Wednesday,
August 16th.
I
had a bit of a relaxed morning before having breakfast and going to the lobby
to catch the bus for the 5 hour Tundra Wilderness Tour. We had an excellent
guide with 22 years of experience here and he gave us an excellent narration as
we went looking for animals. Denali National Park and Preserve is over 6
million acres (that’s about the size of New Hampshire) of pristine wilderness
with only one tourist road that penetrates it for 43 miles which was built from
1924 to 1938. We drove the entire thing and came back the same route. It used
to go quite a bit further, but a section of the road is sinking as it was built
on permafrost, which is thawing due to climate change, so for safety reasons it
was closed in 2021. They are planning on building a bridge over that section,
but it won’t be complete until 2026. The road rises from 1700 feet to 4000
through boreal forest (consisting mainly of spruce trees and some dwarf birch)

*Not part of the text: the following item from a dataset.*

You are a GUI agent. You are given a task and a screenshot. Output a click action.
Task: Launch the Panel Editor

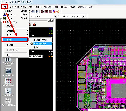pyautogui.click(x=8, y=82)
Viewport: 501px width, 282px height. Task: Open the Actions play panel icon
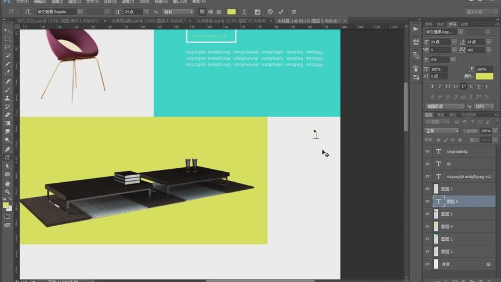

to the tundra zone above the tree line. On June 21, the summer solstice, they
get almost 24 hours of sunlight and on December 21 they get about 22 hours of
dark. Winter temperatures can fall to -20 or -30, and at the summit of Denali
at 20310 feet, it can fall to -90. Alaska is often called the last frontier,
but our guide explained that the first people to come to North America came via
the Bering Strait land bridge from Asia during the last ice age; so, he said
maybe it should be called the first frontier. He talked about different ways
animals survive the winter including bears hibernating for about 7 months.

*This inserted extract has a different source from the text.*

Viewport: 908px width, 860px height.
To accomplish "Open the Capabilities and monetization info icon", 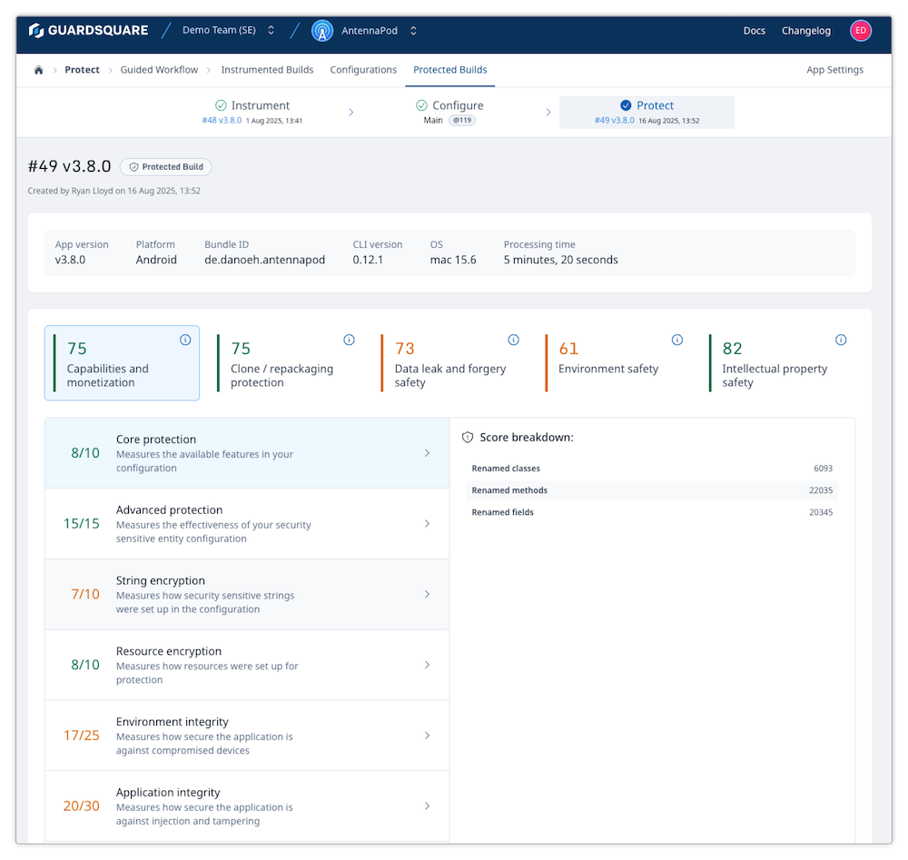I will point(185,340).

Despite the grizzly’s fearsome reputation, they only get about 20% of their
diet from animal protein. The rest comes from an abundance of berries and roots.
Reptiles and amphibians cannot survive here, with one exception, the wood frog.
It survives by a chemical process that happens within its body when it gets
cold. It literally freezes solid and thaws again in the spring with no ill
effects. There are 15 bird species that over winter here including the Alaska
state bird the willow ptarmigan and the spruce grouse. Although this is sometimes called the Serengeti of the North as there are many species of animals here, they are very spread out over a vast area, and very hard to find. On our journey today we
were lucky to see a pair of moose, a grizzly bear, five or six caribou, some
willow ptarmigan and three spruce grouse. After the tour our guide suggested we go to
see the dog mushing demonstration. On the bus to get there I got to talking to
an Australian couple from Brisbane who are traveling through western Canada and
the US for six months in a caravan. We fell into a very easy conversation about
our mutual experiences. We visited the kennel where all the dogs are kept. Then
we listened to a young woman presenter who told us all about the history of dog
teams and sledding (there seems to be evidence that the prehistoric people coming
out of Asia were already using this technique). There followed a very short
demo as they brought four exuberant huskies out to pull a sled on wheels around
a short track they had. It was all interesting but somewhat disappointing as we
stood and listened to the presenter for over 20 minutes to see a five-minute
demo. Then I said goodbye to Colin and Jane after exchanging info and took the
shuttle back to my hotel. I had time to have dinner in the square before
returning to the lobby for my 6:30 Denali Photography Tour. It started to rain,
and the tour never showed up. I wasn’t too disappointed given the weather. Back
to the room to write up the blog before going to Karsten’s Public House for a
pint of Twisted Creek IPA.
Very detailed and informative, Joe. Thank you.